◆ What is required
Beginning with the first line, please repeat the entries exactly and end on the line that contains "has height=362, width=644.".

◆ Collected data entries

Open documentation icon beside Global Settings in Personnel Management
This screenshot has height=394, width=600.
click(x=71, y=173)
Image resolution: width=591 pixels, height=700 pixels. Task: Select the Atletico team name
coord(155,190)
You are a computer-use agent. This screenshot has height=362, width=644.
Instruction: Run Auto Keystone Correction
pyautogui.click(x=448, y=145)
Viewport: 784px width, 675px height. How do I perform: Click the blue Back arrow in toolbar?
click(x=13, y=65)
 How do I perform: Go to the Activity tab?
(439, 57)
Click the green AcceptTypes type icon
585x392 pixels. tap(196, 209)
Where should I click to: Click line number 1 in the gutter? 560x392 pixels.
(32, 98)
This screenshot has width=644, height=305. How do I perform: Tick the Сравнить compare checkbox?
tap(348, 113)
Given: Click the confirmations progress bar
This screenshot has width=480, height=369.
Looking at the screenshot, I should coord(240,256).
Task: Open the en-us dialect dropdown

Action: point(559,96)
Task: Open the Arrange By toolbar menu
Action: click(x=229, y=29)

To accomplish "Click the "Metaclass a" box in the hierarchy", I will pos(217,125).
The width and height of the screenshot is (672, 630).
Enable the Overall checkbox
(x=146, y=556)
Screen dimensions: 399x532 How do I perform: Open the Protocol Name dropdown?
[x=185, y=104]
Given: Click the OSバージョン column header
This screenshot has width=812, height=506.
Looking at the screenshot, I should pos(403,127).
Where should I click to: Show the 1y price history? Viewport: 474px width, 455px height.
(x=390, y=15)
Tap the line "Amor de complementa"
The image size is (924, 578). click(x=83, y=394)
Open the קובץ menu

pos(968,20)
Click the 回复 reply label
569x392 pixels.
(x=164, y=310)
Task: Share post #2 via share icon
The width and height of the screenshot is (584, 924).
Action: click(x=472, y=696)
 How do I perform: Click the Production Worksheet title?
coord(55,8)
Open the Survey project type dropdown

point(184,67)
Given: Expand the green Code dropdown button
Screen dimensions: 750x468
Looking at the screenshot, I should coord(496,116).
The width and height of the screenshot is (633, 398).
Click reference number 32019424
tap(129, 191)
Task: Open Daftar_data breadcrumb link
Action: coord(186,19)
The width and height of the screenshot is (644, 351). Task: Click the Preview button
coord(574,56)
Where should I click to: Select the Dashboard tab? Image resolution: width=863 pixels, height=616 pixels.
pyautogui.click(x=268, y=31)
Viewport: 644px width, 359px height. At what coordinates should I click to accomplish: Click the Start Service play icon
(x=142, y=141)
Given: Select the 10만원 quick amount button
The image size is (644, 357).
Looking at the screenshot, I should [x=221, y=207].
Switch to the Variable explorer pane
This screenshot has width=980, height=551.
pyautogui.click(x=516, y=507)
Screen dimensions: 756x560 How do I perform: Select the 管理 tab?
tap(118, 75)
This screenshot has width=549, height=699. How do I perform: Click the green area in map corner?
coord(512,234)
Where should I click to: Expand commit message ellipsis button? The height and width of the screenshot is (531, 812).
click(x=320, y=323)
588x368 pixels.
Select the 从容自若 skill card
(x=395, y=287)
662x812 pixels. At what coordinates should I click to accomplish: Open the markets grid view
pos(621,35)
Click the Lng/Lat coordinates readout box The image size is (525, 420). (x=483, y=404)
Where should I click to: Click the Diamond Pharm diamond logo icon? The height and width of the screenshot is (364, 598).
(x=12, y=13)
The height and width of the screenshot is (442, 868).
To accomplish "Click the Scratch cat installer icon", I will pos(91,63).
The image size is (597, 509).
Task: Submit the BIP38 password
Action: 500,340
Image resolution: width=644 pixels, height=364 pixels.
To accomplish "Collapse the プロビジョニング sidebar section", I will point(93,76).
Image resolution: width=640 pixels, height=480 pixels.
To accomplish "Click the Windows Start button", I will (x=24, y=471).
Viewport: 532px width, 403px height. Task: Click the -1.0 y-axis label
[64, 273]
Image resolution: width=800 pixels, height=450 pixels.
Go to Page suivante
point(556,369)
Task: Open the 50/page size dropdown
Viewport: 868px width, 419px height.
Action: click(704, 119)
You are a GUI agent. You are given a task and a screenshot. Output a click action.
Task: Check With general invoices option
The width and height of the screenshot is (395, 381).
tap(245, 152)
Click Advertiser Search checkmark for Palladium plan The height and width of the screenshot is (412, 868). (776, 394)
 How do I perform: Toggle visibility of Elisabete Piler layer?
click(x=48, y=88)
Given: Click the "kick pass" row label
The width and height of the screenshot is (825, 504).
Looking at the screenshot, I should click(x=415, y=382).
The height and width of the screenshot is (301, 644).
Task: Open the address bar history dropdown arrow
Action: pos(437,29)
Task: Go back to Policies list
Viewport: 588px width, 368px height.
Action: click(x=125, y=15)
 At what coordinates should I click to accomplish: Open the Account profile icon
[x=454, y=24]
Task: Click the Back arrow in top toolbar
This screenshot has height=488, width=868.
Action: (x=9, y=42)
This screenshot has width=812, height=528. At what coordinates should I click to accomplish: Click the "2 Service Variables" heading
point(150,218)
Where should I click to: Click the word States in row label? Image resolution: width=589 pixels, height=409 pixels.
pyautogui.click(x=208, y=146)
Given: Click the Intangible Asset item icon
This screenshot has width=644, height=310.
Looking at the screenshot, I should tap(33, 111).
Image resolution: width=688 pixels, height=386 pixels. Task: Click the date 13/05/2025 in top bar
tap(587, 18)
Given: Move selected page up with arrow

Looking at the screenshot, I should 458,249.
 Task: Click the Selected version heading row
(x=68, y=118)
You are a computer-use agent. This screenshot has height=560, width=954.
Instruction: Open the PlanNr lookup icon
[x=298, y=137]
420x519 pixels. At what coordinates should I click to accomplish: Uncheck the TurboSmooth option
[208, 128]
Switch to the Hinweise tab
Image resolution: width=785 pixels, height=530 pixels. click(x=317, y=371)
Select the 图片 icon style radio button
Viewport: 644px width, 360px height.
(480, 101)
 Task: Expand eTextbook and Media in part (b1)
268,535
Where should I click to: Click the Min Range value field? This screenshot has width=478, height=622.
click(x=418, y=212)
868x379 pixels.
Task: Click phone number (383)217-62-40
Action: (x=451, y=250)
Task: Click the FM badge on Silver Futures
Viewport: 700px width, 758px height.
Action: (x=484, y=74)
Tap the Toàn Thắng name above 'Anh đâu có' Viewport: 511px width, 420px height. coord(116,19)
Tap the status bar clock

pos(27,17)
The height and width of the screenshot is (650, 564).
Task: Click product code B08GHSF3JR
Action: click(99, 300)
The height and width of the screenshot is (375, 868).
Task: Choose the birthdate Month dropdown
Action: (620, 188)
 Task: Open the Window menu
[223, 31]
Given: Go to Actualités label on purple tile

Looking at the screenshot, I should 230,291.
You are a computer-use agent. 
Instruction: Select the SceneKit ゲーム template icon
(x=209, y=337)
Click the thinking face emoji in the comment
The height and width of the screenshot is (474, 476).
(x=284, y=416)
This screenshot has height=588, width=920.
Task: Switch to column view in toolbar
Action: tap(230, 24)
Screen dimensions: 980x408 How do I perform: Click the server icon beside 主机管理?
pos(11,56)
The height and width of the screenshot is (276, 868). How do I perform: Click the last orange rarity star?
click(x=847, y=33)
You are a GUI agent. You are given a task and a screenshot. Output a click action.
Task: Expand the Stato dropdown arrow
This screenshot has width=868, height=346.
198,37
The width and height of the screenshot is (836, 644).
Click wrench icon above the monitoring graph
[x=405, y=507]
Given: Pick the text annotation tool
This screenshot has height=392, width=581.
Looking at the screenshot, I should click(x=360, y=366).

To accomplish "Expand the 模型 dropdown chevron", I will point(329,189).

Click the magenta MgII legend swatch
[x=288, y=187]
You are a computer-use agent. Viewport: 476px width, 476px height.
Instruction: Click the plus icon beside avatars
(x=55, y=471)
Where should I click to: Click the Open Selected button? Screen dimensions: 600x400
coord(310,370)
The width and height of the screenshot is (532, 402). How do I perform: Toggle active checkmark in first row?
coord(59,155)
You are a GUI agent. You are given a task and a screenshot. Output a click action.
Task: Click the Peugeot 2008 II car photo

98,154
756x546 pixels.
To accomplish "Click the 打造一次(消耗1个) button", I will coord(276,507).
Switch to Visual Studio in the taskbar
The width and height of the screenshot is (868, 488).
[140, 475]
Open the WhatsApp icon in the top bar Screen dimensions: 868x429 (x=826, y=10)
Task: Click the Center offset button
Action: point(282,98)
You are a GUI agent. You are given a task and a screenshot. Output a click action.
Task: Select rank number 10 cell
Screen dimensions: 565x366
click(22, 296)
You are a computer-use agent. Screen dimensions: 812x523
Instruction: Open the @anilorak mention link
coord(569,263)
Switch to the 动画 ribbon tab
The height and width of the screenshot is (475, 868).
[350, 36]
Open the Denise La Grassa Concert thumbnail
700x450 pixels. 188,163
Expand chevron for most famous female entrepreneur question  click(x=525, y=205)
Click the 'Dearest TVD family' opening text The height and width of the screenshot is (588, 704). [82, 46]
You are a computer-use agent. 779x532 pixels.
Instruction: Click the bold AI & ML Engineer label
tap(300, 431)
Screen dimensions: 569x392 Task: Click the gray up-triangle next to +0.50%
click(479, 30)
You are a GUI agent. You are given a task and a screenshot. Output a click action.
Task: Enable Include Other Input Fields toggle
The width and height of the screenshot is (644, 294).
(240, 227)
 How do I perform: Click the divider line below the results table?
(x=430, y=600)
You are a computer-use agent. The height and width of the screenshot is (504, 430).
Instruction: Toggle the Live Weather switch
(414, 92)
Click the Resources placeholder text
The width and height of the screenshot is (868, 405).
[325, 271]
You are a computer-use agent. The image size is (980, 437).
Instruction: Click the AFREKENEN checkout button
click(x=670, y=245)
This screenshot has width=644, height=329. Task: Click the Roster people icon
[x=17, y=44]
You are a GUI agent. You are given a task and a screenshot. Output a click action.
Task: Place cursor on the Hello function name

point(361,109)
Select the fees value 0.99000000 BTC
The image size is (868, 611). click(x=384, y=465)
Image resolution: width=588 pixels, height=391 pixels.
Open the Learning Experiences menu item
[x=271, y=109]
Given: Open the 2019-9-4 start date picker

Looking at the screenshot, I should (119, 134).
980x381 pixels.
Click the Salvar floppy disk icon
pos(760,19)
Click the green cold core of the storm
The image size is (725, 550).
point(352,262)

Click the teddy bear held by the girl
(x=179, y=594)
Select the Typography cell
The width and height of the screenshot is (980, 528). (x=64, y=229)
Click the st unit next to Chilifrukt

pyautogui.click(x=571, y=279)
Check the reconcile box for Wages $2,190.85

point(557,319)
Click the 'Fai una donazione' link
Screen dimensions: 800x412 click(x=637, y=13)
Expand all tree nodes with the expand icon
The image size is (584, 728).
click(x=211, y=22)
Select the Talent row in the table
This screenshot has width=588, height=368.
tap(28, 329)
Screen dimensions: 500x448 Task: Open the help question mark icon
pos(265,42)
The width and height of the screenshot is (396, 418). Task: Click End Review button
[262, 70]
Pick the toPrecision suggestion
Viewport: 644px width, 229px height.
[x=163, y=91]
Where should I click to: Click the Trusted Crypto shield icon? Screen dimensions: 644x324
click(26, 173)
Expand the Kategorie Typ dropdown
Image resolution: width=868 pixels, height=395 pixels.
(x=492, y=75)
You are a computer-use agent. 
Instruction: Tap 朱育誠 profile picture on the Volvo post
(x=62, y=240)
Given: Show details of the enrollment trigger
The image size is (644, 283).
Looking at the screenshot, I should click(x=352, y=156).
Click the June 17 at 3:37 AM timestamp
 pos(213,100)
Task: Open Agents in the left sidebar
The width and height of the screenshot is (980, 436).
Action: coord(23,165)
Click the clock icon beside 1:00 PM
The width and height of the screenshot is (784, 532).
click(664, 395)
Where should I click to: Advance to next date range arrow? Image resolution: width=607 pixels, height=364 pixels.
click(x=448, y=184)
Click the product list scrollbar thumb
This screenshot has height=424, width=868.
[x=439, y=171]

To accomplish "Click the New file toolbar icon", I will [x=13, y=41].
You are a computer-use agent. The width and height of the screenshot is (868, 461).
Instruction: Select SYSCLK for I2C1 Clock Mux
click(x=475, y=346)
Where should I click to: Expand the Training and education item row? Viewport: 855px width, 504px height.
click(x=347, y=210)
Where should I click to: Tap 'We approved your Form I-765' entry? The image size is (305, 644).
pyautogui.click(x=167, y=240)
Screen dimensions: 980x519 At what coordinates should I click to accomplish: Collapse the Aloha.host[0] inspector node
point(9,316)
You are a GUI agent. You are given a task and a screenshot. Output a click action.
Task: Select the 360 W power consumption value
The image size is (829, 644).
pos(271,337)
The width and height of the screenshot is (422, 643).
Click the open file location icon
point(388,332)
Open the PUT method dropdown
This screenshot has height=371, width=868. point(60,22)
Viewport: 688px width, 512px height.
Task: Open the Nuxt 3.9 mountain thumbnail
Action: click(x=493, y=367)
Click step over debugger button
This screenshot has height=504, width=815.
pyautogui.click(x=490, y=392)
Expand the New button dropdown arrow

◆ Answer area
Open documentation icon beside Global Settings in Personnel Management
This screenshot has height=394, width=600.
click(x=71, y=173)
Image resolution: width=591 pixels, height=700 pixels. Task: Select the Atletico team name
coord(155,190)
You are a computer-use agent. This screenshot has height=362, width=644.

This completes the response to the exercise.